Наконец банщик наполнил всего себя долгим медленным вздохом, повернул лицо к стене и пробормотал:
- Штаны... Штаны? Какие?
- Там, где пропускать пояс, обшиты красной каймой.
- Возможно ль запомнить все штаны Сиваса?
Банщик лежал навзничь на плитах пола. Мулло Камар сидел над его головой на корточках.
Оба молчали, но разговор продолжался: один думал и припоминал, другой ждал ответа.
Наконец, покряхтывая, банщик поднялся, растирая ушибленное плечо.
Мулло Камар настаивал:
- А кто ушел, пока я мылся, пока я не спрашивал у тебя свое белье? Вспомни-ка!
- Многие одевались и уходили. Бахрам-ходжа ушел. Наш почтенный старик, содержатель караван-сарая. Длиннобородый. Очень спешил. Выхватил из кучи белье, надел кое-как и побежал. Тоже наш турок, Савук-бей, золотая серьга в ухе, тоже ушел. Не спешил, но о чем-то так думал, что и не смотрел, какое белье берет, только б какое посуше. Долго одевался. И ушел. Он нездешний. Из Бурсы. Караванщик. Говорят, от самого султана ходит. Затем и серьга в ухе: примечай, мол, заместо пайцзы султанская серьга!

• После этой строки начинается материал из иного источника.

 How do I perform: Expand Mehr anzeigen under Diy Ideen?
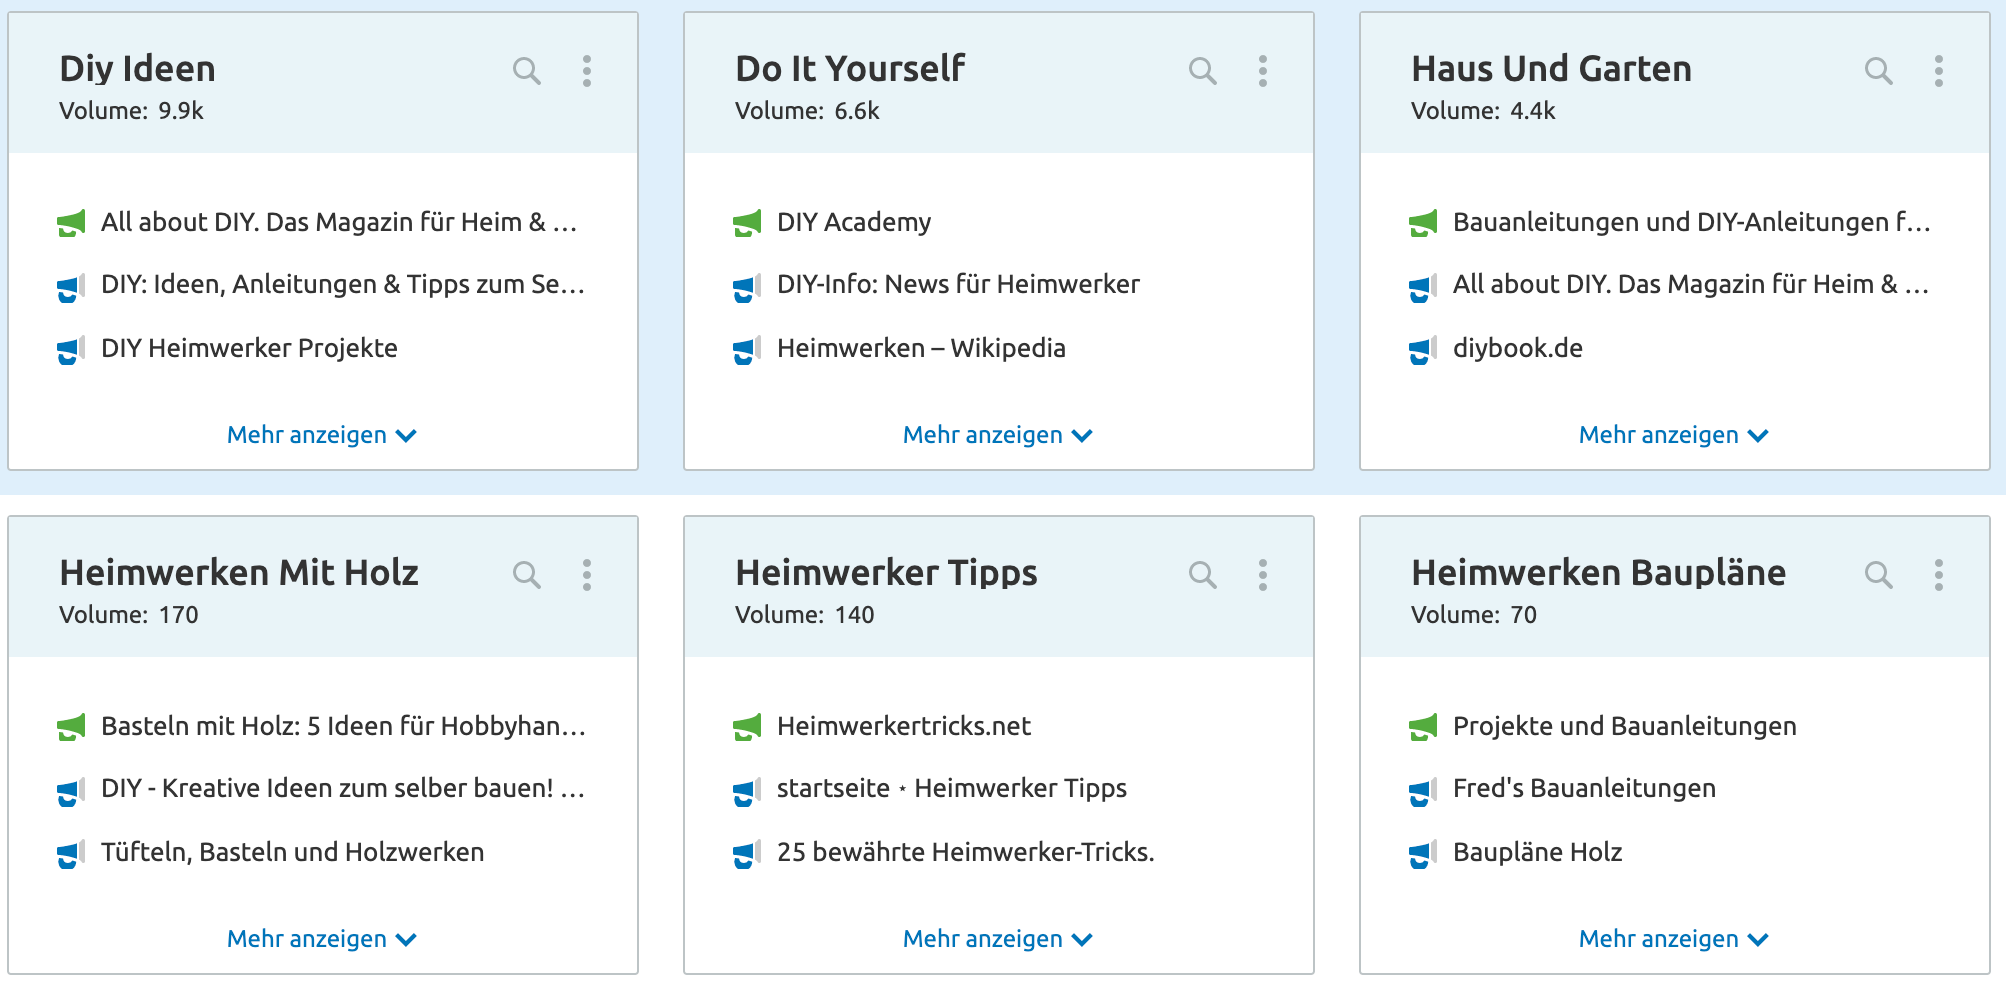tap(320, 434)
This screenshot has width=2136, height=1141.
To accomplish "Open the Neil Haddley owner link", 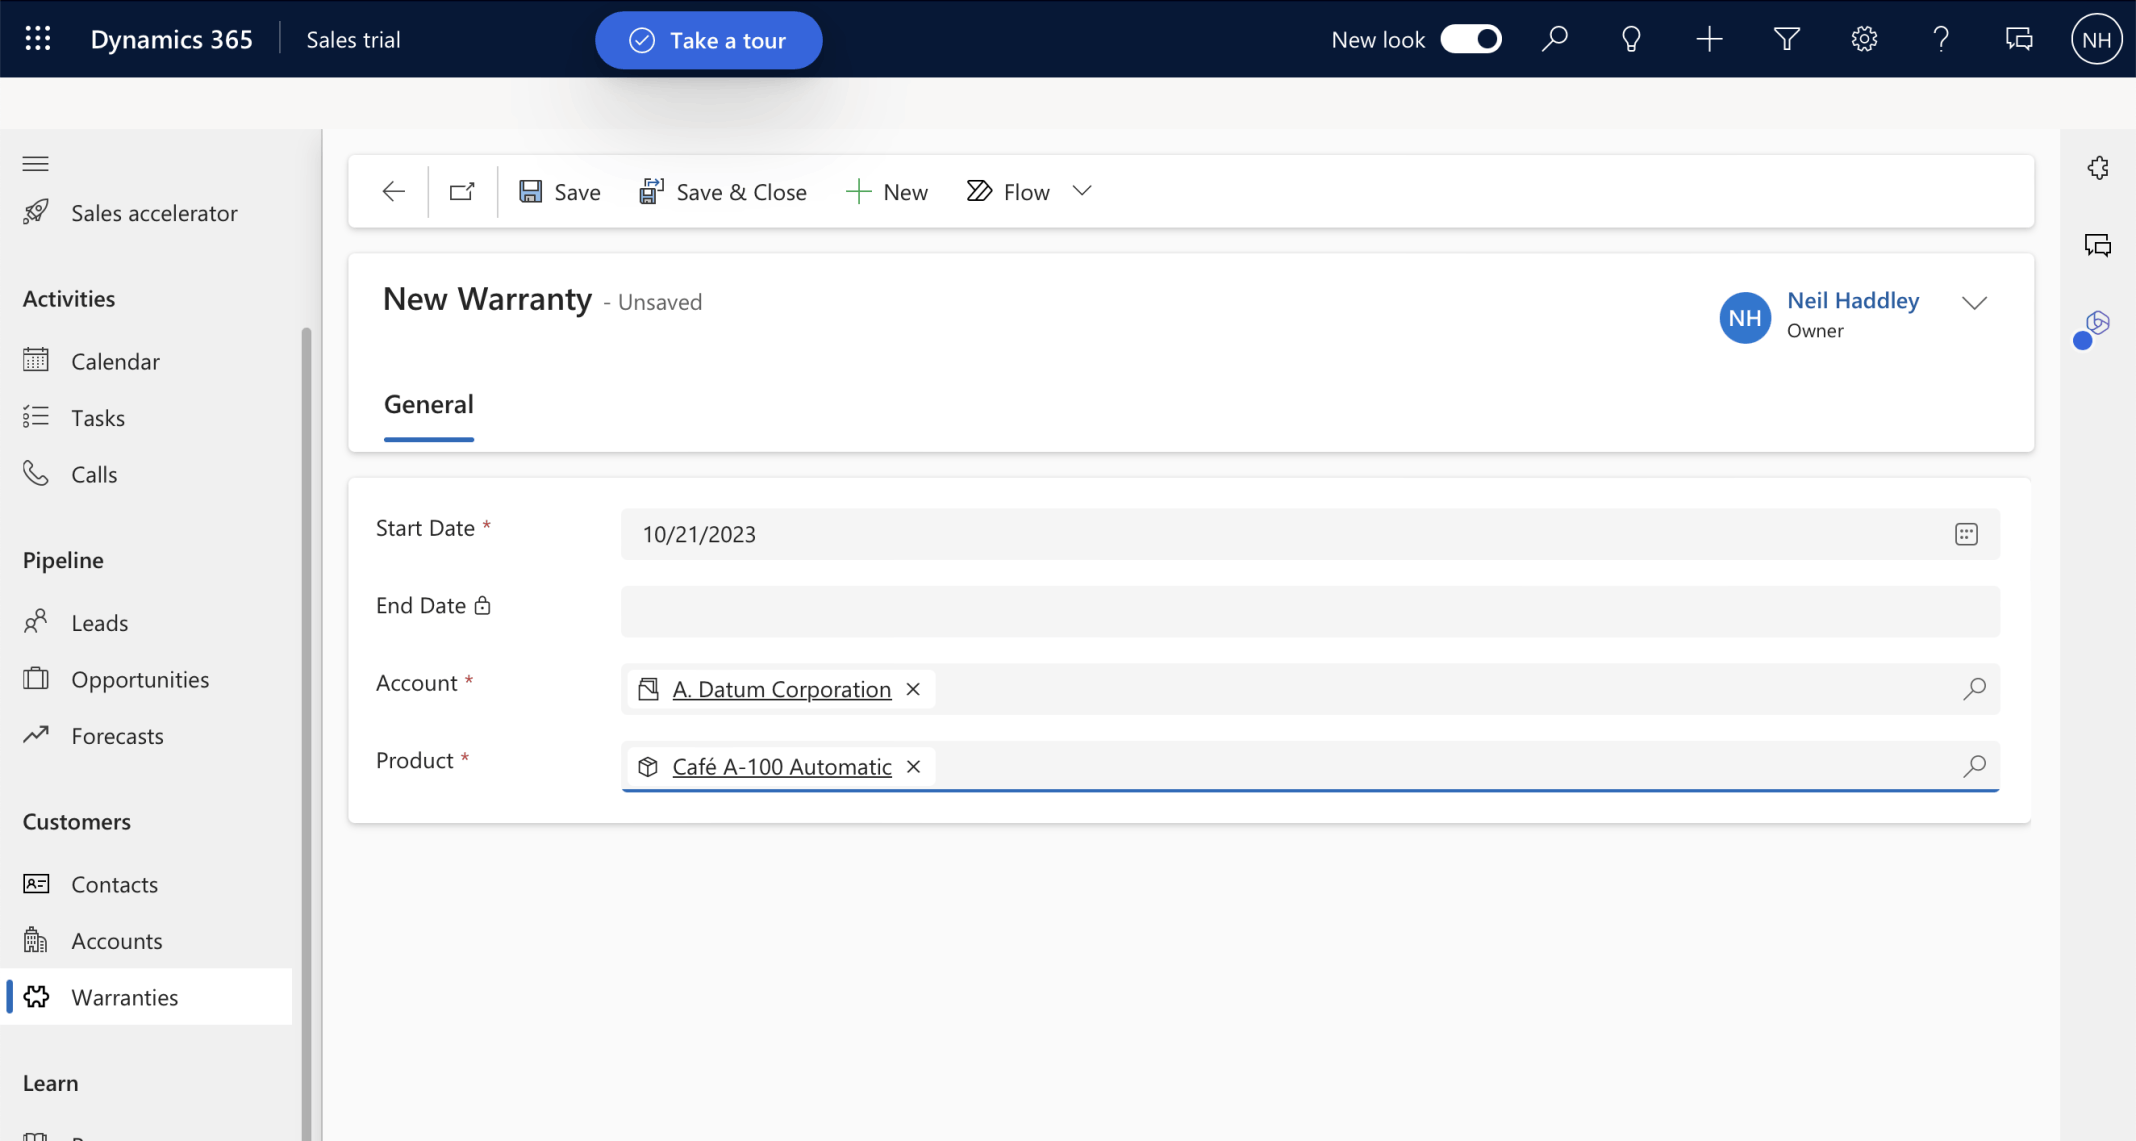I will [x=1852, y=300].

- Вот! - встрепенулся Мулло Камар. - А настоящей пайцзы ты тут не приметил?
- В баню с пайцзами кто ходит? Тут дорога, что ли, или караулы стоят?
- А еще кто вышел?
- Я пошел мыться, когда армянин одевался. Это наш, здешний, шерстью торгует. Имя Аршак. Он сел одеваться, а я оставил ему все белье: выбирай какое хочешь. А сам пошел мыться.
- А еще?..
- Остальных не приметил. Выходить выходили. А кто... Тоже венециец Николас-баш ушел. Горбун. На аиста похож - ноги длинны, как у журавля, а тело маленькое, с верблюжью голову. Но умен. Глаза черные, как жуки. И все видит и помнит. Из Венеции. Издавна здесь живет, а родом венециец Николас-баш. Караван-баш. Водит караваны то в Басру, то в Трабзон. Всегда к морю. Он хорошо рассказывает: города, дороги, народы, где что видел. Он сперва в самой темной нише моется - стыдится. А потом полотенцем накроется и выходит, а мы уже ждем. Он садится рассказывать, а мы слушать. Он кахву пьет. Хотя у нас и нельзя это, на кахву строгий запрет, да ему тайком носят туда, в нишу, где никто не видит.
- А кто это варит, если нельзя?
- Того, добрый человек, я не приметил. Кто-то носит, а кто, не приметил.
- Таишь!
- Мало ли тут людей ходит! Мое дело - грязное белье брать, стираное выдавать.
- Вот и отдай мне мое! - снова заспешил Мулло Камар. - Мне дай мое, а не это - к заду прилипло, шагу не шагнешь.
- Ты уже спрашивал, я уже отвечал.
- Найди, брат, мои штаны!
- Ты сам видел, какие были, я отдал. А те я откуда возьму, когда их тут нет?